Smith-led 'Collateral Beauty' a laughable waste of its cast
Maybe I'm spoiled this time of year as a critic, or maybe beauty is just in the eye of the beholder.
But amid all the year-end Oscar bait, "Collateral Beauty" stands out, and not in a good way. Boasting a cast with a combined 18 Oscar nominations and a coveted December (aka prime award contender season) release, I expected more than a 94-minute eye roll.
Howard (Will Smith) is a New York advertising executive whose life is in a tailspin after he's struck by a personal tragedy.
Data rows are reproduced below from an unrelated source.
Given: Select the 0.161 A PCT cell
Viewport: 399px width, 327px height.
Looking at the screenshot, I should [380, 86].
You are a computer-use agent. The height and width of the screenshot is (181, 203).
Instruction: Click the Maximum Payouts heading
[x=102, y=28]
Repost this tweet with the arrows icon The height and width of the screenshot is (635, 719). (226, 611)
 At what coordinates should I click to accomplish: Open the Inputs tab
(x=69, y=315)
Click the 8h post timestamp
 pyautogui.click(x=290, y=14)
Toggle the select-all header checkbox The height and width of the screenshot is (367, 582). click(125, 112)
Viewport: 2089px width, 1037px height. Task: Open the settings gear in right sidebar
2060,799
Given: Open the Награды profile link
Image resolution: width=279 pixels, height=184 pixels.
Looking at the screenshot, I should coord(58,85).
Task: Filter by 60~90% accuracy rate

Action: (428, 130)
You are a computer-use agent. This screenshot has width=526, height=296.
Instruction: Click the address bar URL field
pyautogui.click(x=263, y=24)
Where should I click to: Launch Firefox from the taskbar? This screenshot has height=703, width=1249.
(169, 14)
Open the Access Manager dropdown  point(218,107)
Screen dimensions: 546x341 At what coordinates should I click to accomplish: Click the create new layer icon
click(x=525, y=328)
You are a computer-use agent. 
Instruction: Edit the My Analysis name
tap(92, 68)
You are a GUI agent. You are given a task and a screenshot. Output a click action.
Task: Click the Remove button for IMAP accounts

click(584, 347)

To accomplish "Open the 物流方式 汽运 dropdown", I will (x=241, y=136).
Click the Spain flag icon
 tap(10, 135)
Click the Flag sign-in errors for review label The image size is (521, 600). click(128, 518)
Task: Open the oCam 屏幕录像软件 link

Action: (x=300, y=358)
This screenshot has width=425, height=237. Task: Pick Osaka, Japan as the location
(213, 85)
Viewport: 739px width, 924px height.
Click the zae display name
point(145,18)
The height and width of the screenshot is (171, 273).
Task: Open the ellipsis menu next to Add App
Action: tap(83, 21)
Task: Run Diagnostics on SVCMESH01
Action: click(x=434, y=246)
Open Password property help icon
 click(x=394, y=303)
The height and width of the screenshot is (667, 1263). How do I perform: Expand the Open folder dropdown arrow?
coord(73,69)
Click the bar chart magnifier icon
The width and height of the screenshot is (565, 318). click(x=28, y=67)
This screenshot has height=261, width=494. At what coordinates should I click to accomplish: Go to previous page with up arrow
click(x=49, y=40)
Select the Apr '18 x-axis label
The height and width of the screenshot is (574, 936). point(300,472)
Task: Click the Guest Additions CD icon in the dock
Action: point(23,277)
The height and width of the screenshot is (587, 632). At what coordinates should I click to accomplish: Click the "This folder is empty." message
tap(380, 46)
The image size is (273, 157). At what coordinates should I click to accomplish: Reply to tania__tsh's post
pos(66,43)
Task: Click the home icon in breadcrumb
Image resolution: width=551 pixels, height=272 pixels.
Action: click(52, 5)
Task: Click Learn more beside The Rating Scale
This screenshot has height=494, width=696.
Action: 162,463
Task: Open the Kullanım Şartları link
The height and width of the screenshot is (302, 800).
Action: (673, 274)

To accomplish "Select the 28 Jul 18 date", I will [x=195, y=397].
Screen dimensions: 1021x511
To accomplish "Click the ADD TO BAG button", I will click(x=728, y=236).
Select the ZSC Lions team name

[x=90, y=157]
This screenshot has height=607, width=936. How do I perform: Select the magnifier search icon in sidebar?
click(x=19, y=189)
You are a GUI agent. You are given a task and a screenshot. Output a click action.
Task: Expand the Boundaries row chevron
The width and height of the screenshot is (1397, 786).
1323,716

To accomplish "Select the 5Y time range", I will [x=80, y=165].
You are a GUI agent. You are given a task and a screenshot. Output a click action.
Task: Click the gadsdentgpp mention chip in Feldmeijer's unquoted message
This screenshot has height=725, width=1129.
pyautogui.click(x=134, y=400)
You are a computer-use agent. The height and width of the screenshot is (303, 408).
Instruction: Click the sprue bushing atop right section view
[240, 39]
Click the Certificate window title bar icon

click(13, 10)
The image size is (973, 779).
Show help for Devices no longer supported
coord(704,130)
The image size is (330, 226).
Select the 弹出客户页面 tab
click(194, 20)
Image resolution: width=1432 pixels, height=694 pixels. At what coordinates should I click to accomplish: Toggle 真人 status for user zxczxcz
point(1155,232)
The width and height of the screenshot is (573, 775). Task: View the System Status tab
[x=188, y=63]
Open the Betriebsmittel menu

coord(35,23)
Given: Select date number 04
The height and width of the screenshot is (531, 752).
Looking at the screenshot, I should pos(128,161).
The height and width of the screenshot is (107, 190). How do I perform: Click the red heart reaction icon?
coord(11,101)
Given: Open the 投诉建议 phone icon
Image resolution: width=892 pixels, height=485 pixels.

He passes time at work in a haze, barely speaking to coworkers while building elaborate domino setups in the office for some reason.
The other partners in his firm (Edward Norton, Kate Winslet, Michael Peña) are concerned that Howard's check-out is affecting business, and he's the lone holdout on a large offer to buy the firm.
A chance meeting with Amy (Keira Knightley), an actress auditioning for a commercial at the firm, leads to two more actors (Helen Mirren, Jacob Latimore) and a truly bizarre plan.
In his grief, Howard has written letters to the concepts of Love, Time and Death. Howard's partners decide the trio of actors should play personifications of this trio in a bizarre kind ofChristmas Carol twist.
Obviously, "Beauty" boasts a casts worthy of attention. What's less obvious is how they landed this cast with a sappy, half-baked script and a sentiment that tries to be deep but comes off like a Hallmark Channel movie.
Director David Frankel ("The Devil Wears Prada," "Marley & Me") is working from a script that strains logic and contains more side plots and loose ends than one would expect in such a short running time. Not that I wanted this movie to be any longer.
That all-star cast is game for whatever, including a fair amount of comedic moments that cut against the melodrama. Smith spends most of the film brooding, and it's hard to see Helen Mirren go to waste.
Then there's a concluding reveal that is meant to be deep and left me literally muttering profanities under my breath.
Perhaps this is best thought of as agreeable adult fluff for families trying to pick a holiday movie. Against the far better offerings currently in theaters (see "Manchester by the Sea"), it's hard to see much beauty here.